Stocks ended the day mixed on light trade. The market was down modestly in the morning session but recovered in the afternoon to close near break even. On relatively quiet day the small-cap Russell 2000 slid 0.4% as the Dow Jones Industrial Average fell 0.3%. The S&P 500 closed just over 0.1% lower while the S&P MidCap 400 ended the day flat. The Nasdaq was the only index that closed in the green as it tacked on 0.2% yesterday.

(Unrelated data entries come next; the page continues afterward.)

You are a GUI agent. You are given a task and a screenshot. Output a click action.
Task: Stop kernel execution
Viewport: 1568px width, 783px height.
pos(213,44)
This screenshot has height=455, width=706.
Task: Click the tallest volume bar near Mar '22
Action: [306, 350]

Market Internals were mixed on Thursday. Volume was lower on both exchanges. The Nasdaq saw turnover drop by almost 15% while it fell just over 10% on the Big Board yesterday. Declining volume was higher than advancing volume by 1.2 to 1 on the NYSE. However, advancing volume outpaced declining volume on the Nasdaq by a factor of 1.3 to 1. Thursday’s lackluster internals suggest that institutions were not actively involved in the session.
The PowerShares DB Crude Oil Double Short ETF (DTO) has been consolidating above its 20-day EMA since breaking out on May 5th. Yesterday DTO attempted to move to higher ground but was met with resistance and returned to the trading range. Should this ETF continue to consolidate at the current level, a move back above yesterday’s high of $48.77 could provide a buying opportunity. We are following this setup closely for a potential long entry in this inverse ETF.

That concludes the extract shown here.